ARBEITSANWEISUNG =
Drucke sämtliche Zeilen des folgenden Materials wortgetreu ab. Die Bilder lässt du dabei weg.
◇ ◇ ◇ ◇ ◇ ◇ ◇
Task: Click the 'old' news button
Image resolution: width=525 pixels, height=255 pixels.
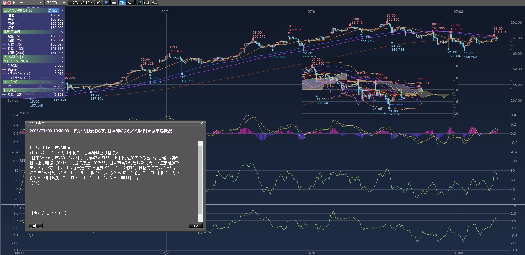Action: click(x=35, y=226)
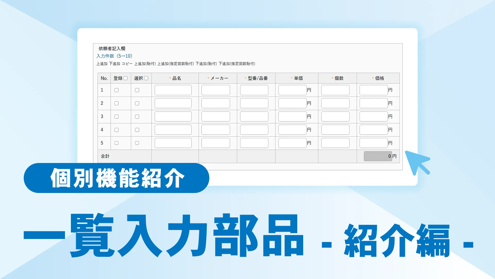Select the 合計 total amount field

(377, 156)
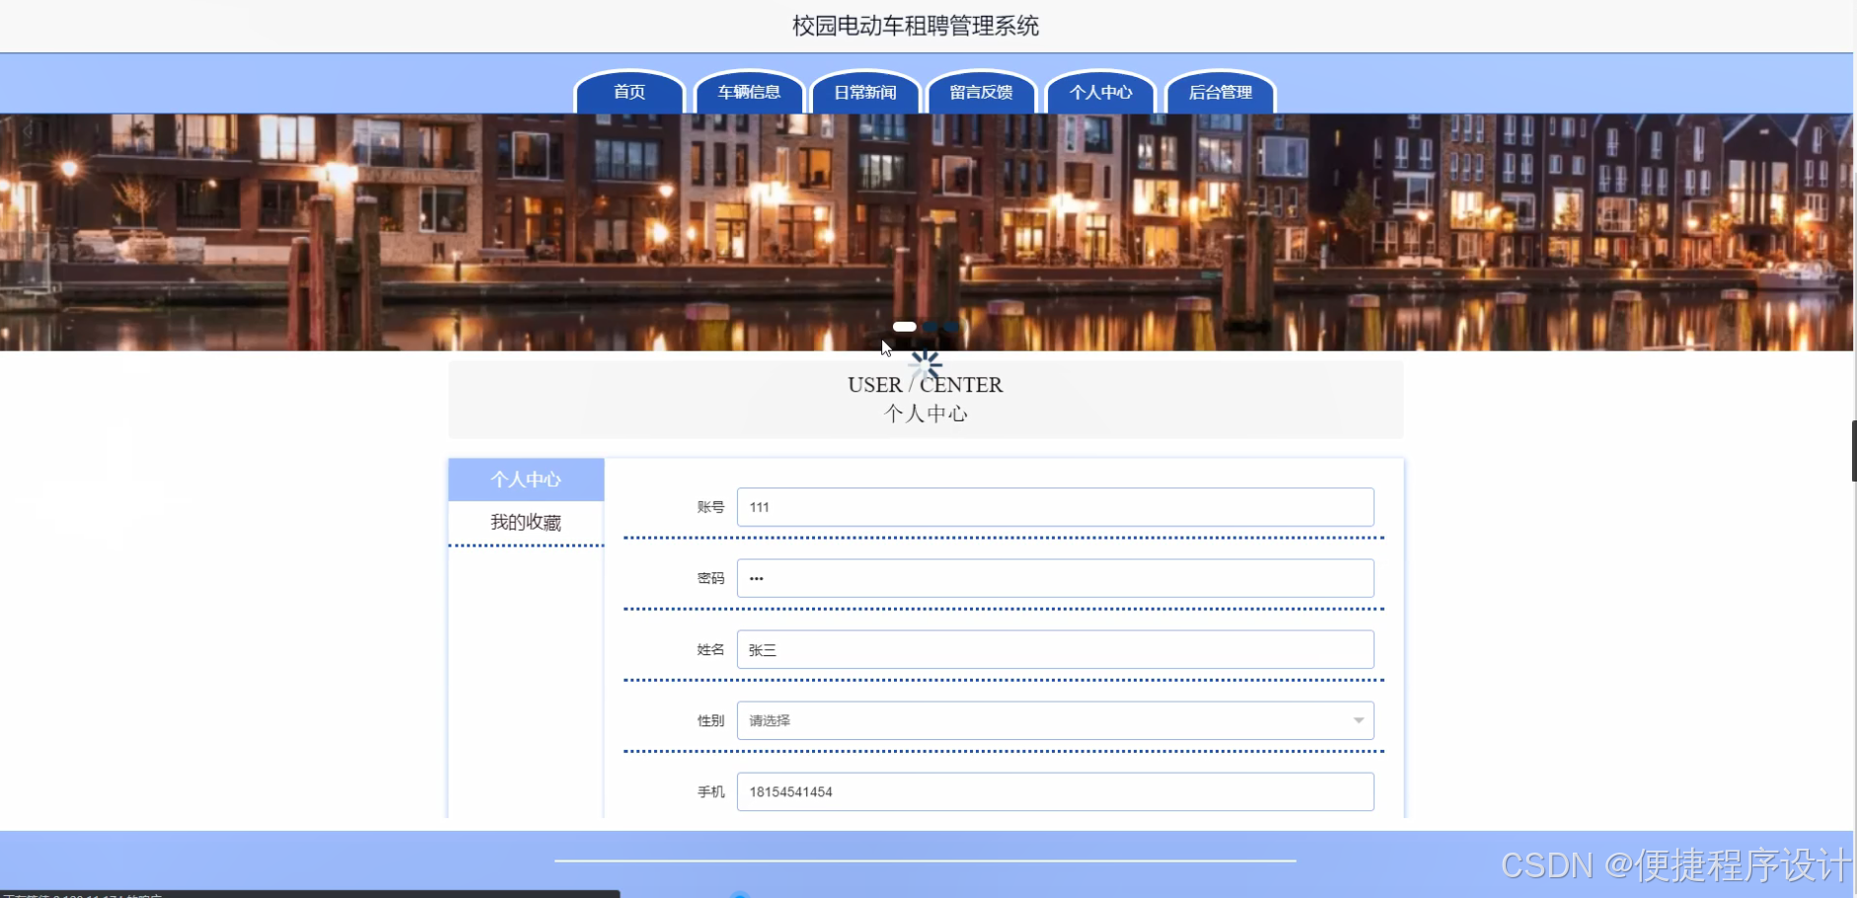Click the loading spinner icon over the banner
Screen dimensions: 1857x898
pyautogui.click(x=925, y=365)
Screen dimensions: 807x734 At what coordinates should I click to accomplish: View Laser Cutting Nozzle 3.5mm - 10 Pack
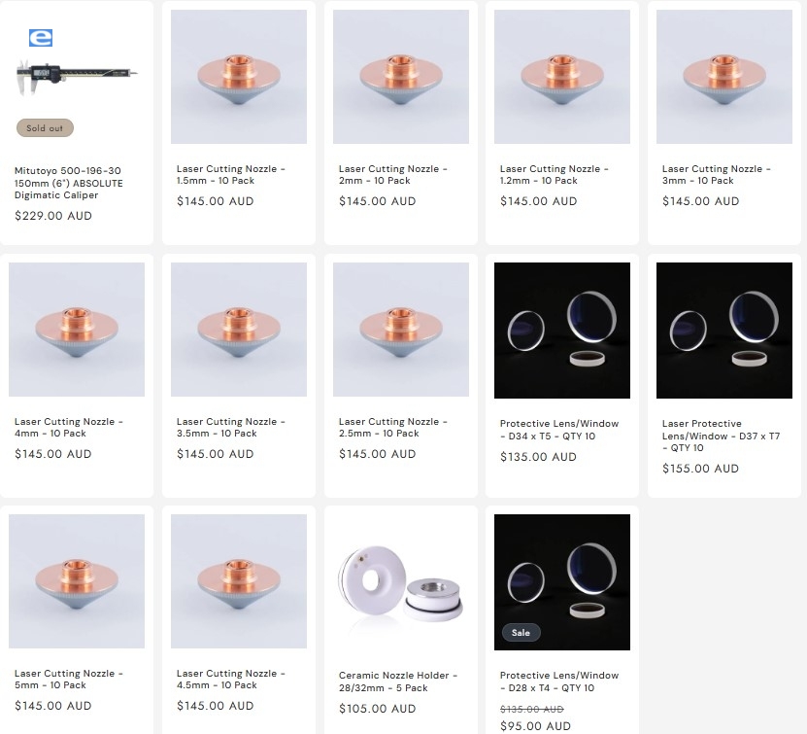230,428
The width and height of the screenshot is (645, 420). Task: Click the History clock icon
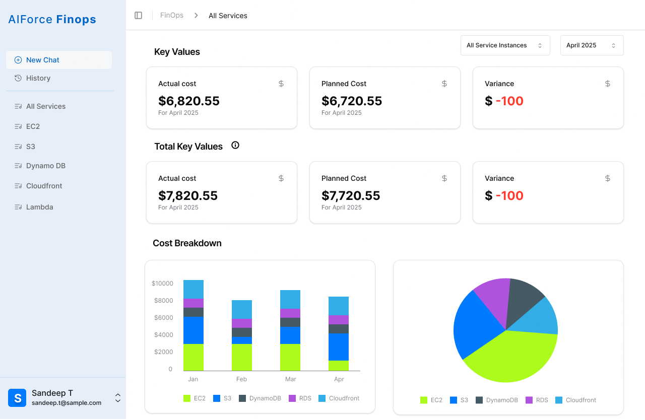pyautogui.click(x=18, y=78)
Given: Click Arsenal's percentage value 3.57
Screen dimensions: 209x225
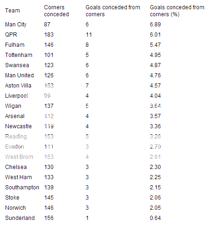Looking at the screenshot, I should pos(155,116).
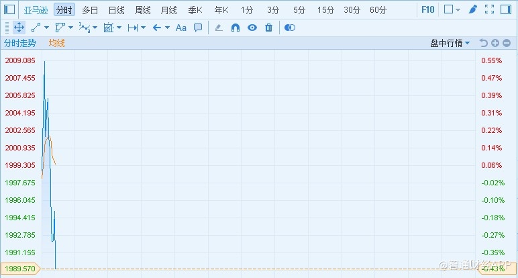518x278 pixels.
Task: Add a comment bubble annotation
Action: click(x=198, y=28)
◇ ◇ ◇ ◇ ◇ ◇ ◇
FERTIGE ANTWORT =
Task: Click the 'old' news button
Image resolution: width=525 pixels, height=255 pixels.
Action: click(x=35, y=226)
Select the 合計 total amount field

(377, 156)
Click the loading spinner icon over the banner
Screen dimensions: 1857x898
pyautogui.click(x=925, y=365)
Screen dimensions: 807x734 At what coordinates should I click to accomplish: View Laser Cutting Nozzle 3.5mm - 10 Pack
230,428
The width and height of the screenshot is (645, 420). Task: Click the History clock icon
pyautogui.click(x=18, y=78)
Given: Click Arsenal's percentage value 3.57
Screen dimensions: 209x225
Looking at the screenshot, I should pos(155,116).
518x278 pixels.
Task: Add a comment bubble annotation
Action: click(x=198, y=28)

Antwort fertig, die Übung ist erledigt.